Les policiers irakiens qui gardent la « zone verte » n’ont pas essayé d’empêcher les manifestants d’entrer. Tout s’est passé dans une ambiance plutôt bon enfant : il y avait des chants et beaucoup de gens dansaient dans le Parlement. Cette manifestation était un peu comme la prise d’un symbole. « C’est notre Parlement », a ainsi crié un manifestant.
« Nous sommes venus pour mettre un terme aux souffrances du peuple irakien », estimait Abbas, venu de la province de Babel au sud de l’Irak, saluant une « révolution civique et pacifique ». « J’espère qu’on va y arriver. Ces gens sont pires que Saddam Hussein, ils disent représenter le peuple irakien, mais nous, nous sommes plus pauvres que jamais », confiait-il à notre envoyée spéciale à Bagdad, Angélique Férat.
Un avis partagé par Iyad Ali Hussein, ingénieur. « Ces députés prétendent représenter le peuple irakien, mais ils n’ont pas travaillé pour servir les citoyens irakiens. Ils ont fait des Irakiens le peuple le plus mal loti du monde. Je veux que les Etats-Unis et la communauté internationale soient à nos côtés, parce que, aujourd’hui, tout ça, ce sont les demandes du peuple. »
Les députés qui vivent dans la « zone verte » ont été évacués et certains manifestants ont installé des tentes dans le Parlement promettant d’y rester jusqu’à ce que les réformes demandées soient votées. Mais après six heures d'occupation, les manifestants ont commencé à évacuer le Parlement samedi soir, à l'appel des membres de la milice de Moqtada al-Sadr, avant d'entamer un sit-in sur la place Ihtifalate, toujours dans la « zone verte ».
La crise s'aggrave
Cela fait des semaines que le Premier ministre irakien Haïdar al-Abadi tente de faire approuver un gouvernement de technocrates, une nouvelle équipe dont la mission serait de réformer le pays et de lutter contre la corruption.
Mais ce projet se heurte à la résistance d'une partie de la classe politique irakienne, qui refuse pour l'heure de renoncer aux postes et aux privilèges qu'elle détient.
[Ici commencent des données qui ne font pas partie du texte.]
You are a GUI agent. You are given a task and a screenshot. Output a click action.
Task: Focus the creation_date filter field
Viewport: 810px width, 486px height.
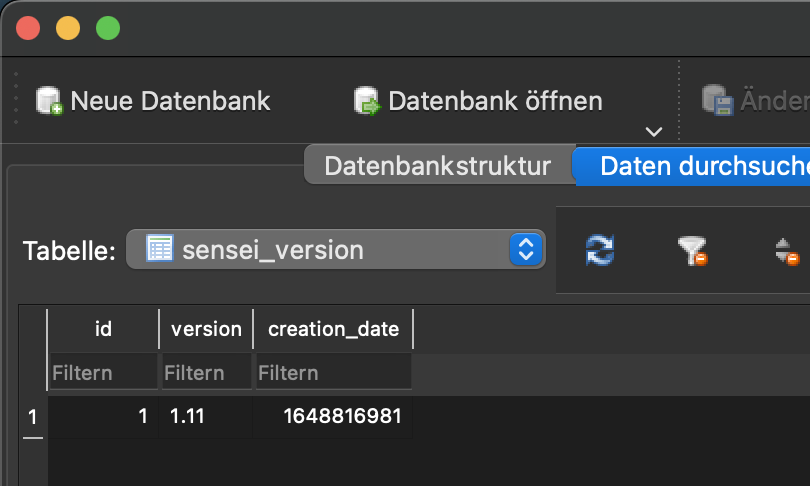click(x=334, y=372)
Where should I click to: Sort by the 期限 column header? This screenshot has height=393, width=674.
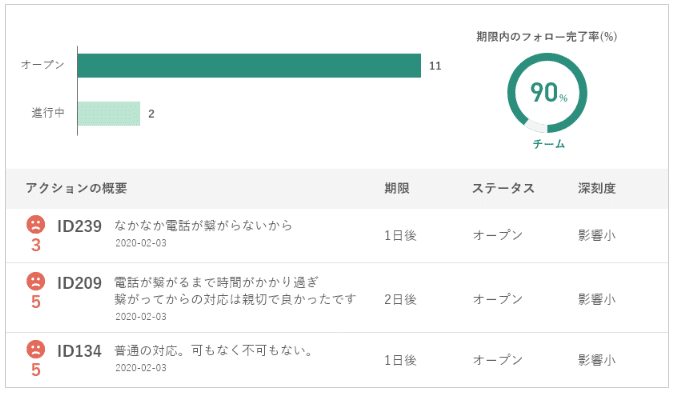coord(397,188)
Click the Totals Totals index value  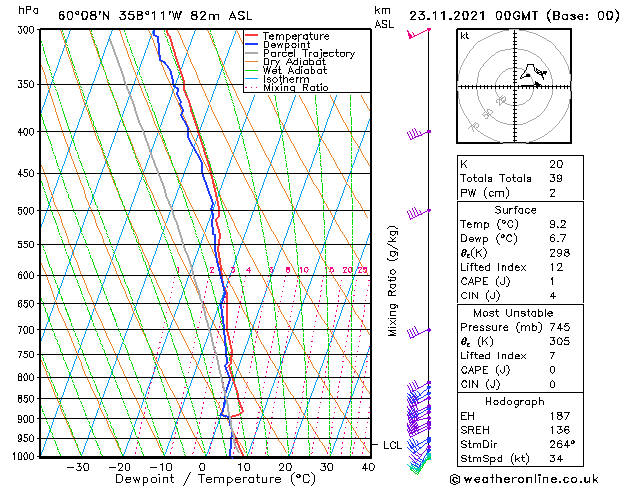(x=556, y=178)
Dénonçant cet immobilisme, le chef chiite Moqtada al-Sadr a pris la tête de la contestation. L'enfant terrible de la politique irakienne a récemment organisé un sit-in aux abords de la « zone verte » de Bagdad. Et ce samedi, ce sont les partisans de ce jeune chef politico-religieux qui ont pénétré dans le périmètre sécurisé de la capitale irakienne avant d'envahir le Parlement.
La crise politique s'aggrave alors que de vastes régions sont toujours contrôlées par le groupe Etat islamique, ce qui inquiète les alliés de l'Irak, à commencer par les Etats-Unis dont le vice-président Joe Biden a effectué une visite surprise cette semaine à Bagdad.